The common starling or European Starling is a medium-sized, chunky, blackbird-sized bird with short tails and long, slender beaks. It is about 20 cm (8 in) long and has glossy black plumage with a metallic sheen, which is speckled with white at some times of year. The legs are pink and the bill is black in winter and yellow in summer; young birds have browner plumage than the adults.
It is a noisy bird, especially in communal roosts and other gregarious situations, with an unmusical but varied song.
European starlings are not native to the U.S. They were purposefully introduced from Europe into this country. After two failed attempts, about 60 European starlings were released into New York’s Central Park in 1890 by a small group of people with a passion to introduce all of the animals mentioned in the works of William Shakespeare.
These birds are quite common around my house from June through August. Starlings are attracted to both seed and suet feeders, and their aggressive habits can deplete food supplies and keep smaller birds from approaching.
In flight their wings are short and pointed, making them look rather like small, four-pointed stars (and giving them their name).
I have tried discouraging starlings using some different styles of feeders and by the feed I put out.
Because starlings have difficulty cracking the commercially available black sunflower seeds, these can be offered in feeders.

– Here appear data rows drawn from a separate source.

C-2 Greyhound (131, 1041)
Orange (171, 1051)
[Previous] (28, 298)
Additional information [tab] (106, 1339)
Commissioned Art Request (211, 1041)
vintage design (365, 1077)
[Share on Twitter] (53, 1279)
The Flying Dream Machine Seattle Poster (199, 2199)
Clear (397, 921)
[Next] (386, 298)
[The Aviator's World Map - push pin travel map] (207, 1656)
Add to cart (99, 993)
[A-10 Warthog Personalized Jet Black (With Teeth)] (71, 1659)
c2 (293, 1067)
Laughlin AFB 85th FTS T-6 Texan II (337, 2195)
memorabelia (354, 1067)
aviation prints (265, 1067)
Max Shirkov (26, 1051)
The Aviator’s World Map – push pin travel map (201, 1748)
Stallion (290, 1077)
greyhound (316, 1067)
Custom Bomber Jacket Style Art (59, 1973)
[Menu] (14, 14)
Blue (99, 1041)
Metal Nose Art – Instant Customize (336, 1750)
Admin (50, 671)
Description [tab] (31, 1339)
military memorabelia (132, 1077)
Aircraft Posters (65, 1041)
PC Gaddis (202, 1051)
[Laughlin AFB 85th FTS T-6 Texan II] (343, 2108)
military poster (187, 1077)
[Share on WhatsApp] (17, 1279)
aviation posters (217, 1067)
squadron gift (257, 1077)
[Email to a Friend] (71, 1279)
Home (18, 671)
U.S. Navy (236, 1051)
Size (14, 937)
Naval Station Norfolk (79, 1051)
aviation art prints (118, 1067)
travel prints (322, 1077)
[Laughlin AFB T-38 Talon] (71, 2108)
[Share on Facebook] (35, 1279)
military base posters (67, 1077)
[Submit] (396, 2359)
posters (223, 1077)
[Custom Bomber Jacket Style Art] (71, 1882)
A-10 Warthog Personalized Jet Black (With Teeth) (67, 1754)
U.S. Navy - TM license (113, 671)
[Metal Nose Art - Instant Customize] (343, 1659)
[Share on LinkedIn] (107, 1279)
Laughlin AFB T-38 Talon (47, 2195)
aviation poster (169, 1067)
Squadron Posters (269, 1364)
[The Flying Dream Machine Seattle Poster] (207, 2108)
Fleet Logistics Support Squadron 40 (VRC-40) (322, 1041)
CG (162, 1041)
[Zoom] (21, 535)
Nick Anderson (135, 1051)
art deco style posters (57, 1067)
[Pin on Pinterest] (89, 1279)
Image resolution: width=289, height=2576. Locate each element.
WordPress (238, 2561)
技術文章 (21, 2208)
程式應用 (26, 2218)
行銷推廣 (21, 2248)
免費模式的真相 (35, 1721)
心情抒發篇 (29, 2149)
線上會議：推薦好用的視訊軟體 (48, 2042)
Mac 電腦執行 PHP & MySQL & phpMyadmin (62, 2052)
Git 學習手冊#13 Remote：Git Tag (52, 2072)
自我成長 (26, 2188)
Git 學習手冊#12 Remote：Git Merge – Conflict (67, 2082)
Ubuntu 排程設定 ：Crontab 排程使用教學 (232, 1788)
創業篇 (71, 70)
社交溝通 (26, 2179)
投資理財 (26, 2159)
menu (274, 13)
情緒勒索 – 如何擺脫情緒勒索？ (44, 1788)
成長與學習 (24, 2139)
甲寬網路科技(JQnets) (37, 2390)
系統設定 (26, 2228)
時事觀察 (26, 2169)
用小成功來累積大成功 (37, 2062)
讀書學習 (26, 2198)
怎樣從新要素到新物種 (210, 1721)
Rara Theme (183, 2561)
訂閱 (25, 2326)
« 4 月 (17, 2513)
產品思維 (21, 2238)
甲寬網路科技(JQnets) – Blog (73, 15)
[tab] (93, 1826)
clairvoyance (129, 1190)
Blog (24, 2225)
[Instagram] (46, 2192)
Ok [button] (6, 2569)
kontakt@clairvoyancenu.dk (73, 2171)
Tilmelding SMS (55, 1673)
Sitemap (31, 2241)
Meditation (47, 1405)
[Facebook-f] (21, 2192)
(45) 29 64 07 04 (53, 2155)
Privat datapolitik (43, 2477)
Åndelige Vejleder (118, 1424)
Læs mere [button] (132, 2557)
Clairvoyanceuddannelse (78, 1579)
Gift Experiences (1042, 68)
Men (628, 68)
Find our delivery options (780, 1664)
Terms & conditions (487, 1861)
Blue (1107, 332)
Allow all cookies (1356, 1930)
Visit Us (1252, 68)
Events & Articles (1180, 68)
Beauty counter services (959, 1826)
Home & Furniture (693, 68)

Because starlings have difficulty landing on a small perch, making the perches on a feeder smaller by sawing them, or removing the perches altogether, can keep starlings off.
Starlings may also be deterred by small feeders that swing and twirl whenever the heavy birds land on them.
They do seem to really like the suet feeder and will devour a cake in a matter of days. I have resorted to scaring them away from the suet feeders or taking the suet down during times when they are plentiful.
Juveniles are pale brown overall with a dark bill.